« Partir, c’est mourir un peu » a écrit Alphonse Allais. Mais pour le narrateur, revenir, c’est prendre de plein fouet « les éclaboussures du passé. Celles qui vous frappent au visage, rouvrent les cicatrices ». Les souvenirs affluent, il retrouve ce lieu où il ne s’est jamais senti chez lui, il se revoit avec cette maman qui n’en fut jamais vraiment une : « Je me demande si ma mère après son accouchement n’avait pas oublié qu’elle avait mis au monde des jumeaux. C’est Carole qui était sortie la première. Elle restera toujours la première, l’unique ». Carole, il ne l’a pas vue depuis des années, son quotidien fait de silence et de solitude est un choix assumé. Mais le message du notaire va peut-être changer la donne, permettre de « régler les affaires », de tourner enfin la page pour en écrire une nouvelle…

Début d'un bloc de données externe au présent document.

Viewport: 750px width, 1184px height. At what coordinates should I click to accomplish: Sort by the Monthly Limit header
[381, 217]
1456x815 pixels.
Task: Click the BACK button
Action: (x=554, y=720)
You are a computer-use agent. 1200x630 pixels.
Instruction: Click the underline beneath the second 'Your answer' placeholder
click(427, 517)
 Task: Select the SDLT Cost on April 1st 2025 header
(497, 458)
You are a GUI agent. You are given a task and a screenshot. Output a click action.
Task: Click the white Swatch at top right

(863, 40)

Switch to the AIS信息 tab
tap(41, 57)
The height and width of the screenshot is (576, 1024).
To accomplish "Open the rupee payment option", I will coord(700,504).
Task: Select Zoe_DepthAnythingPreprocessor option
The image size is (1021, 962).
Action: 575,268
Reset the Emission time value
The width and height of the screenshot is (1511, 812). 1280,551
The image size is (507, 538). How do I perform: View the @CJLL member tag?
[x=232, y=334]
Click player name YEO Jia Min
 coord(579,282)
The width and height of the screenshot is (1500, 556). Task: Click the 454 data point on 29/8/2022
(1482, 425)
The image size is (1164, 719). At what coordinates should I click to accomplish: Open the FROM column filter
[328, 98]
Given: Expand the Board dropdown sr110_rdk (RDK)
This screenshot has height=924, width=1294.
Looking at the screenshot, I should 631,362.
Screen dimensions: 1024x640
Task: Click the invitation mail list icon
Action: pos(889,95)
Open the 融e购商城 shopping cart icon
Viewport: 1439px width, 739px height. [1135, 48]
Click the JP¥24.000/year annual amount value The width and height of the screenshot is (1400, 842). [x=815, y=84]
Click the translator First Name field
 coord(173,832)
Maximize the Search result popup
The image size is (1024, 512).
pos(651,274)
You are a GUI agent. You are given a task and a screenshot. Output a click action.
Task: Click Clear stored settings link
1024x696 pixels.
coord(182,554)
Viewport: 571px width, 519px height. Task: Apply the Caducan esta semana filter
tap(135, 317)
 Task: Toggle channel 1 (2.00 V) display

Un très joli texte, tout en retenu, magnifié par les sublimes photos de Francis Jolly. Il y a du Choplin et du Mingarelli chez Thierry Magnier. Phrases courtes et limpides, confession discrète, digne, sensible. Le minimalisme est délibéré, il confine presque au chuchotement. En mélodiste économe, l’auteur déroule sa partition sans faute, avec une désarmante fragilité. Tout ce que j’aime.
Ma mère ne m’a jamais donné la main de Thierry Magnier (photographies Francis Jolly). Le Bec en l’air, 2015. 92 pages. 14,90 euros
L'avis de Noukette, qui m'a donné envie de découvrir ce livre. J'ai eu raison de lui faire confiance, une fois de plus.